Actio Biosciences announced that the U.S. Food and Drug Administration has cleared the investigational new drug application and granted Fast Track designation for ABS-1230, an expected first-in-class, orally administered small molecule KCNT1 inhibitor for treating KCNT1-related epilepsy. The rare, severe and often fatal pediatric developmental epileptic encephalopathy affects approximately 2,500 individuals in the United States.
The San Diego-based clinical-stage biotechnology company also received conditional approval from the Human Research Ethics Committee in Australia for human clinical evaluation of ABS-1230, which recently obtained both rare pediatric and orphan drug designations from the FDA.
Addressing Critical Unmet Medical Need
KCNT1-related epilepsy represents a devastating condition where patients experience frequent treatment-resistant seizures beginning in early infancy, accompanied by profound developmental delays and neurological impairments. Children with this condition can experience upwards of 20 seizures per day, with most unable to walk, talk, or feed themselves.
"With no disease-modifying therapies available today, we designed ABS-1230 to address the root cause of disease," said David Goldstein, Ph.D., co-founder and CEO of Actio. The company demonstrated ABS-1230's ability to inhibit all recurrently observed pathogenic mutations in the KCNT1 gene and rapidly suppress seizures in preclinical models.
Current general antiepileptic drugs provide limited benefit for patients with this genetic epilepsy, often causing debilitating side effects and increasing treatment resistance over time.

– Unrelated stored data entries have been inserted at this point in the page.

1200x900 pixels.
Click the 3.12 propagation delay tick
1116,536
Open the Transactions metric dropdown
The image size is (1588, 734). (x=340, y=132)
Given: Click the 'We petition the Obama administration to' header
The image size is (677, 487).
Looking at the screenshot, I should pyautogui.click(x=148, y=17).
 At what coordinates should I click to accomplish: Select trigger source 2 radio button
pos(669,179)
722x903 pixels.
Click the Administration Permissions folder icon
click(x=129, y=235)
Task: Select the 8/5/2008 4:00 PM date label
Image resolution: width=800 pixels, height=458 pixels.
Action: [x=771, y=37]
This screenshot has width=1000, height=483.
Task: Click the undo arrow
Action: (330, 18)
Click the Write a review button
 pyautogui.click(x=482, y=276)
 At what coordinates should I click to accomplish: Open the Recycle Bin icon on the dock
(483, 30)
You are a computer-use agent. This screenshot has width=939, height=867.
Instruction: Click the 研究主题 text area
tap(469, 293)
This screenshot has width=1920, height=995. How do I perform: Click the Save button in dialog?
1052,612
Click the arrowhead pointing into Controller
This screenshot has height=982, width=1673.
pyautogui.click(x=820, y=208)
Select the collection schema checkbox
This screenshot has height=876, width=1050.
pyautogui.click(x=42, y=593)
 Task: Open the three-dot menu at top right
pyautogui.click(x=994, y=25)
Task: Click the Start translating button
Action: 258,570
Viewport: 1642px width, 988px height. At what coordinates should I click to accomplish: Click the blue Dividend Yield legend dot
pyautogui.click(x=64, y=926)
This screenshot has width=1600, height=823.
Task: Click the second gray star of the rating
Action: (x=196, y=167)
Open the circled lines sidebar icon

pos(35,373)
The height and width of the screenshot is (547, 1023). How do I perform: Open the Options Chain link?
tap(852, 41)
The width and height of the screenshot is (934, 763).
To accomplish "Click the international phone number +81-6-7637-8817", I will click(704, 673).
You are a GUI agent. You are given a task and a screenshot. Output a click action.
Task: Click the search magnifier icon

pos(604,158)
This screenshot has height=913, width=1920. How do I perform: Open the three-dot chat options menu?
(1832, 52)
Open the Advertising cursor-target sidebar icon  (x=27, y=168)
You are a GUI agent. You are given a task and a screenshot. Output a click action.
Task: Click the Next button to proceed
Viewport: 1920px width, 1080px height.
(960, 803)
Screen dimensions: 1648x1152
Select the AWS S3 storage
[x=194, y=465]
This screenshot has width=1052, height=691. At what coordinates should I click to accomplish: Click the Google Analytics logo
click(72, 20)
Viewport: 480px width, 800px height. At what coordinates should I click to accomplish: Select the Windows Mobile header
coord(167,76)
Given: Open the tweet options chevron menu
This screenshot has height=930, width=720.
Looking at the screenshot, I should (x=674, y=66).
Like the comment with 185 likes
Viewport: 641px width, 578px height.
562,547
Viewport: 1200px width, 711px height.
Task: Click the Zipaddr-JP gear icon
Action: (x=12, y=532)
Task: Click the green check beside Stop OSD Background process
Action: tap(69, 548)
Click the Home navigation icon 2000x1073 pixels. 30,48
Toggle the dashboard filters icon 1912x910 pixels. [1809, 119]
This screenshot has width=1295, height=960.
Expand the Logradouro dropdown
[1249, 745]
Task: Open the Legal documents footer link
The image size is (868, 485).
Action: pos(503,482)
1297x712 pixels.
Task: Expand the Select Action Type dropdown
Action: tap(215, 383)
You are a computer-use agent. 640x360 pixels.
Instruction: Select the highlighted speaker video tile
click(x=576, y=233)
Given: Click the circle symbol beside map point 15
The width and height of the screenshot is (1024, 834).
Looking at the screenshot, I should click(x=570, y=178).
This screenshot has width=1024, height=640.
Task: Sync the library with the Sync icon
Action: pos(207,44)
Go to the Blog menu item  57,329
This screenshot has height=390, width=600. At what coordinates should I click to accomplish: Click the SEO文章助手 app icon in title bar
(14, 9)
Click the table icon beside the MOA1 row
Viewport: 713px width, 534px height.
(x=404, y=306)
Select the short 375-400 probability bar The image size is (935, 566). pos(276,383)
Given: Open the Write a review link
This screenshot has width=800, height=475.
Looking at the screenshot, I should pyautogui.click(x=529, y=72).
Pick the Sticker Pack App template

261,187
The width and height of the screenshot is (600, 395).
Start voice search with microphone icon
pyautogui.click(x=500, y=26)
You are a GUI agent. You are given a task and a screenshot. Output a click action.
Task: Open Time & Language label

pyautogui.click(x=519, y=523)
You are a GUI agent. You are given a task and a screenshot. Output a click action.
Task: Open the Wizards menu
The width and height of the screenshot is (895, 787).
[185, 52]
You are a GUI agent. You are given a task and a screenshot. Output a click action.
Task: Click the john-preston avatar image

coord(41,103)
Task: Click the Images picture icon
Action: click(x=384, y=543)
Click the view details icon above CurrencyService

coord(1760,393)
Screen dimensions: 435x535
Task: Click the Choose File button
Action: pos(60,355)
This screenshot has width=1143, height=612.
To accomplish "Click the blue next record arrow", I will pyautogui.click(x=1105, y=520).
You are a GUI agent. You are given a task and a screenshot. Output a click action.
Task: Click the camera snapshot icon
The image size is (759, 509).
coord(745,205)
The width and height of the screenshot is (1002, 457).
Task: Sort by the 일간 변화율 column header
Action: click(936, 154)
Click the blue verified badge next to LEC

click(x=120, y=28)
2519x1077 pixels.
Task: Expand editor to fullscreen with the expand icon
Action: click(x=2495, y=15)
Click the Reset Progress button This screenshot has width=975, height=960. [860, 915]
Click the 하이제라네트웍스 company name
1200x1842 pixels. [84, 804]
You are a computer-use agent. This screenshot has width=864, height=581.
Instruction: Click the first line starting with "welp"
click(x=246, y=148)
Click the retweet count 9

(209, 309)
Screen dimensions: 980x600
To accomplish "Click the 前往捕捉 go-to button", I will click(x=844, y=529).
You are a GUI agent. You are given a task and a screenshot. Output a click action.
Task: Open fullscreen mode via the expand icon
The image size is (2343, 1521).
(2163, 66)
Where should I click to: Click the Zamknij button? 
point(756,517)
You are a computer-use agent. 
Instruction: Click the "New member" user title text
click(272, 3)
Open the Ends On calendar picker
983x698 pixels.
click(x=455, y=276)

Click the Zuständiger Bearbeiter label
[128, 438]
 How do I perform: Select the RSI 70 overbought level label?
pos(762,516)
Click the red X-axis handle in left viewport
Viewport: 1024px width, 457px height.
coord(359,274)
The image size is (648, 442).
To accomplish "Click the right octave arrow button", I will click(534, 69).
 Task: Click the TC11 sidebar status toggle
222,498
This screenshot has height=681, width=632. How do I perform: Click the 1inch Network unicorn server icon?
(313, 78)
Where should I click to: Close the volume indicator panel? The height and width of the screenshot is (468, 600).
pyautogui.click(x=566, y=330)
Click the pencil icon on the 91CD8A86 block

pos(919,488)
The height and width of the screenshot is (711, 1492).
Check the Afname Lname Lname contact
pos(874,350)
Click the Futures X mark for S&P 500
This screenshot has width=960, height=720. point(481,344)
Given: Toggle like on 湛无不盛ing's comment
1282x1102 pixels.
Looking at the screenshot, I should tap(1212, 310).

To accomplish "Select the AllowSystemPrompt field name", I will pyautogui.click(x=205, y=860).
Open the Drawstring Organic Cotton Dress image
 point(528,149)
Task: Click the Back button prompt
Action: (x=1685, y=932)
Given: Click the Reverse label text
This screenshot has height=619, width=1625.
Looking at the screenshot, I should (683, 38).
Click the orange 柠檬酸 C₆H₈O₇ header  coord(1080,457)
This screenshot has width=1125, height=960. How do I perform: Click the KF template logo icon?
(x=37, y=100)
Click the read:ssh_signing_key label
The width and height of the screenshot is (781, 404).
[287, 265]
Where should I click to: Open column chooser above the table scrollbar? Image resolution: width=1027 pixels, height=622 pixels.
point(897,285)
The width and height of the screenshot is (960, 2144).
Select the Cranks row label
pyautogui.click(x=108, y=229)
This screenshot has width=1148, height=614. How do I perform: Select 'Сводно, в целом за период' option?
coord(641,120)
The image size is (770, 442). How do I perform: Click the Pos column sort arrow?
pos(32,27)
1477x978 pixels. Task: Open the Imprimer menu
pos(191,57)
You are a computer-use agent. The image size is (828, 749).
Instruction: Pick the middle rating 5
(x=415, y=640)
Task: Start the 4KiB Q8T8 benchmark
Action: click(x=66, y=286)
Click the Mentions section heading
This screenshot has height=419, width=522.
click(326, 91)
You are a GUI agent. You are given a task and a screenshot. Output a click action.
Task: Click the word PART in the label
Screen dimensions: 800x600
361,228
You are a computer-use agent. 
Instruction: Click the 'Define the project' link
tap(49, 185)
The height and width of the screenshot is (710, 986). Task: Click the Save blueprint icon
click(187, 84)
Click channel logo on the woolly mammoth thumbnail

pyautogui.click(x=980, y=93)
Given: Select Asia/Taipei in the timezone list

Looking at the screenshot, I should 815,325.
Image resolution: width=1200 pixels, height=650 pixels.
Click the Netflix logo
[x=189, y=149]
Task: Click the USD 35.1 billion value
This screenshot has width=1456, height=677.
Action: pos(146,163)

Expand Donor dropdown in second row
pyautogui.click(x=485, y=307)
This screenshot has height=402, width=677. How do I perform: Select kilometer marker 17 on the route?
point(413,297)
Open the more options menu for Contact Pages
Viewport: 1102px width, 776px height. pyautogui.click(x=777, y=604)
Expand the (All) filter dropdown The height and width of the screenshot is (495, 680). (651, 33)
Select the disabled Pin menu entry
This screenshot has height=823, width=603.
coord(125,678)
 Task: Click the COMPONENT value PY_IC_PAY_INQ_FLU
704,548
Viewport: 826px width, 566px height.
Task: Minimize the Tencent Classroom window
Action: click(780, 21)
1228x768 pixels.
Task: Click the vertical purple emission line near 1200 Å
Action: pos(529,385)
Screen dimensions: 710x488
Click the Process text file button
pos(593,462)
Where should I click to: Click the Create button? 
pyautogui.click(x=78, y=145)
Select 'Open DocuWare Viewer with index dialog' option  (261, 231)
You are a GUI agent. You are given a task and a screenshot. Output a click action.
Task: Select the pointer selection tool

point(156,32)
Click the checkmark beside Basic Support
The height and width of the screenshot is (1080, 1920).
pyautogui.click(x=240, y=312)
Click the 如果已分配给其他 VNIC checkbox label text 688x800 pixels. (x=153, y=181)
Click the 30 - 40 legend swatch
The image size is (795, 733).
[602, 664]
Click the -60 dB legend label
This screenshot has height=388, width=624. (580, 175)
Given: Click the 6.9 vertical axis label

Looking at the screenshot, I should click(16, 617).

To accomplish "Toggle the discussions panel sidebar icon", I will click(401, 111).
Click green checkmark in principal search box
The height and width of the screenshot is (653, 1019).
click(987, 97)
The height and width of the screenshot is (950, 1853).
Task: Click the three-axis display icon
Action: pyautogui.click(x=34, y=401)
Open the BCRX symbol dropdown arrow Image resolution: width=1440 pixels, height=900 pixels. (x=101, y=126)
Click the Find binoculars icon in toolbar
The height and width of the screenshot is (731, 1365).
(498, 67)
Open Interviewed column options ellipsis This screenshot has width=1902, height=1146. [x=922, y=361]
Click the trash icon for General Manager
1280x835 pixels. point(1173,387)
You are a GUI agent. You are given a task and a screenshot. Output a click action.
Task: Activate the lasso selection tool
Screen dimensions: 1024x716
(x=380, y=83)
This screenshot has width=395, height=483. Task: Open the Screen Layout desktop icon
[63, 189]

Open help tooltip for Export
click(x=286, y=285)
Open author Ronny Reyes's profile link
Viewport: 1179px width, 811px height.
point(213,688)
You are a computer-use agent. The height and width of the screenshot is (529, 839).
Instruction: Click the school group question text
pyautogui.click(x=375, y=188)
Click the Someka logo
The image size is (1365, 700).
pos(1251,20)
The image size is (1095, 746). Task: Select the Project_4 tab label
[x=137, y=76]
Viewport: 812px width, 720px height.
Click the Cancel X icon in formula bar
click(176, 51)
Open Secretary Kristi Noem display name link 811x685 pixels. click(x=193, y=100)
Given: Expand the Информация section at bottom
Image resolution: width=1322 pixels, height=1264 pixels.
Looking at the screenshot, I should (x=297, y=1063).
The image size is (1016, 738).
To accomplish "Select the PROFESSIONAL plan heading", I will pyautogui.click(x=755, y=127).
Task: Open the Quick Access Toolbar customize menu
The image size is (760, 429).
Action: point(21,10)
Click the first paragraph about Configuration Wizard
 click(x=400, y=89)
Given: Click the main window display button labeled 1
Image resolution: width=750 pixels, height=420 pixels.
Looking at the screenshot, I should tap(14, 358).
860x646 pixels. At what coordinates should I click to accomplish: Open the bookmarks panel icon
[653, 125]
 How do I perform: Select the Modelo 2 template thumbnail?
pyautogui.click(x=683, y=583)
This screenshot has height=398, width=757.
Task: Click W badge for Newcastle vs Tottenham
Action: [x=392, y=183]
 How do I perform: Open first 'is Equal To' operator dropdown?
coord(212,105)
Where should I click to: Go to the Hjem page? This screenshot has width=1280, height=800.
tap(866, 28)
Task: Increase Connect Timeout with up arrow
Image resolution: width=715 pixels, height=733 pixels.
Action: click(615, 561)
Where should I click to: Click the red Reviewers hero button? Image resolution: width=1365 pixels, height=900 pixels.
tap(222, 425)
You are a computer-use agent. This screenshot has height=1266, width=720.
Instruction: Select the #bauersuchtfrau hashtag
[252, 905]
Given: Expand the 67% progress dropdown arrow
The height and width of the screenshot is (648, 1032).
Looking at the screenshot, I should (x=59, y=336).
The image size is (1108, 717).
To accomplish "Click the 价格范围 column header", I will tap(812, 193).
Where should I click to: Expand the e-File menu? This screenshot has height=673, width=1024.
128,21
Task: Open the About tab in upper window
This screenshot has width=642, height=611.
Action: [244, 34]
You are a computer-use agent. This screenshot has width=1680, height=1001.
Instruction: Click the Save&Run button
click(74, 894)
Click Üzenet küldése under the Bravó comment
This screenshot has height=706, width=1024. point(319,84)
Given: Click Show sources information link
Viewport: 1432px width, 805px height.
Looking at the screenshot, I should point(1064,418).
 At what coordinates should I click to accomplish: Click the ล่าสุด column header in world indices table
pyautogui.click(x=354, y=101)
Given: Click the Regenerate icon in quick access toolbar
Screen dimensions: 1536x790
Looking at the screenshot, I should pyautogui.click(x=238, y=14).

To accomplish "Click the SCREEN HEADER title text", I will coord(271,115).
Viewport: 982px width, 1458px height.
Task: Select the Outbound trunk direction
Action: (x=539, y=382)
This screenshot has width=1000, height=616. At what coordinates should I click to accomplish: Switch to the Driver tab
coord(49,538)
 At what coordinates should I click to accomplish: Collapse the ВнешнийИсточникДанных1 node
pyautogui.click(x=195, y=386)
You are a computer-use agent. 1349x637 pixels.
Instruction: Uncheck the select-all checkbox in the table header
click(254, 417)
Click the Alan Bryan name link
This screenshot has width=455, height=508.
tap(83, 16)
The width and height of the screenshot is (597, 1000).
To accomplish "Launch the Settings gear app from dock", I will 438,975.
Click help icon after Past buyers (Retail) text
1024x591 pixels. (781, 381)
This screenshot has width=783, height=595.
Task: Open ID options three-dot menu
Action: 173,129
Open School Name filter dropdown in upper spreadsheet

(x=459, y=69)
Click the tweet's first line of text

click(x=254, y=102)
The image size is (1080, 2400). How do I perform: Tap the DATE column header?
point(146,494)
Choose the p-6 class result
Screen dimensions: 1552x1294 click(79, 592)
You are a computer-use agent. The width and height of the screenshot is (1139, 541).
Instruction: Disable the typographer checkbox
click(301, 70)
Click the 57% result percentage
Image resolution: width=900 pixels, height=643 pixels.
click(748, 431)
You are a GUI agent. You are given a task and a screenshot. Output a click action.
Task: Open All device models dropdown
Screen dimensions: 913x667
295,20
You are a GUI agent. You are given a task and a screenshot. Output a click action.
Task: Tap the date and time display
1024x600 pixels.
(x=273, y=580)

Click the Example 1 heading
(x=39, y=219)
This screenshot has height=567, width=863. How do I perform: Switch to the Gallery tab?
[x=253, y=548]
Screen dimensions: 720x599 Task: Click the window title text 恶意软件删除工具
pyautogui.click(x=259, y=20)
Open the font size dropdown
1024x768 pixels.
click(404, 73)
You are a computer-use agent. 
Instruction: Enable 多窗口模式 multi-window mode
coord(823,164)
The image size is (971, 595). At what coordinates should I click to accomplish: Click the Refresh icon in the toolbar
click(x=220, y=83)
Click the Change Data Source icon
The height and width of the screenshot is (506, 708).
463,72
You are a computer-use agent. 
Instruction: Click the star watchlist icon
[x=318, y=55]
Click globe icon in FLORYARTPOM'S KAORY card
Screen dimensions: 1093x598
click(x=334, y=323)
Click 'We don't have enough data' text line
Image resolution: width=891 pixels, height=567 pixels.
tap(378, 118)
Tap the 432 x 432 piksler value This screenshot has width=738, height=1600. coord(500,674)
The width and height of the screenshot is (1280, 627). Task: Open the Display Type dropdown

Clinical Development Timeline
Actio plans to initiate the healthy volunteer portion of a Phase 1 clinical trial of ABS-1230 in fall 2025, with expansion into a proof-of-concept Phase 1b study in KCNT1-related epilepsy patients planned for early 2026. The oral formulation offers potential convenience as a once-daily pill or solution, contrasting with therapies requiring clinical site visits for administration.
The Fast Track designation facilitates development and expedites review of investigational drugs for serious conditions with demonstrated potential to address unmet medical needs. This designation enables more frequent FDA interactions regarding development plans and potential eligibility for priority review and accelerated approval if supported by clinical data.
Community Impact
Justin West, M.D., co-founder of the KCNT1 Epilepsy Foundation and father of an 8-year-old with KCNT1 epilepsy, emphasized the significance of this milestone. "The FDA's approval of Actio's Phase 1a trial for ABS-1230 marks a historic milestone—not just for science, but for our entire community," West stated. "This trial represents more than hope. It is the beginning of a future we've spent years working toward—one where treatments exist, where lives are changed and where families like mine can finally breathe."
About the Therapeutic Candidate
ABS-1230 functions as a selective small molecule KCNT1 inhibitor designed to target the underlying genetic cause of KCNT1-related epilepsy. In preclinical studies, the compound demonstrated inhibition of all tested pathogenic mutations in the KCNT1 gene, indicating potential suitability for treating all patients with KCNT1-related epilepsy regardless of their specific mutation.
Actio Biosciences leverages advances in precision medicine to develop therapeutics targeting shared genetics in rare and common diseases. The company applies expertise in genetics, drug discovery, and data sciences to identify programs where biological and technical risks can be minimized, streamlining drug development for precisely targeted small molecule therapeutics.